Eine Reihe von Lavaströmen mündet ins Meer, Big Island, Hawaii, USA (© Ken McCurdy/Getty Images)
Im Hawaiʻi-Volcanoes-Nationalpark auf der Big Island im US-Bundesstaat Hawaii verändern vulkanische Kräfte die Landschaft bis heute. Während viele Regionen der Erde ihr Erscheinungsbild erst über Jahrtausende hinweg wandeln, können Ausbrüche hier innerhalb kurzer Zeit neue Formen schaffen. Der Nationalpark in den Vereinigten Staaten wurde am 1. August 1916 gegründet, um dieses außergewöhnliche Naturgebiet zu schützen. Auf einer Fläche von mehr als 350.000 Acres umfasst er Lavafelder, einheimische Wälder und Lebensräume seltener Tierarten, die sich an die besonderen Bedingungen der Insel angepasst haben.
Seinen Namen verdankt der Park den Vulkanen Kilauea und Mauna Loa.
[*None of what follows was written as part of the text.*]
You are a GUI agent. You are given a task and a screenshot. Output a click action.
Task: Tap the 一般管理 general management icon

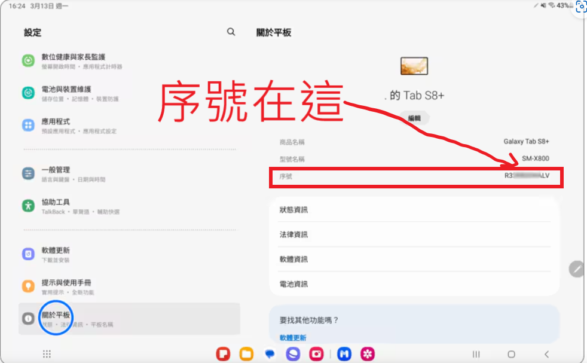point(28,174)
Kilauea zählt zu den aktivsten Vulkanen der Erde. Bei einigen Ausbrüchen erreichen seine Lavaströme den Pazifik, wo sie abkühlen und neues Gestein entstehen lassen. Mauna Loa gilt nach seinem Volumen als größter aktiver Vulkan der Welt und ist seit seiner ersten gut dokumentierten Eruption im Jahr 1843 insgesamt 34 Mal ausgebrochen. Zudem leben hier Arten wie die Nēnēgans und der bedrohte Hawaiisturmvogel.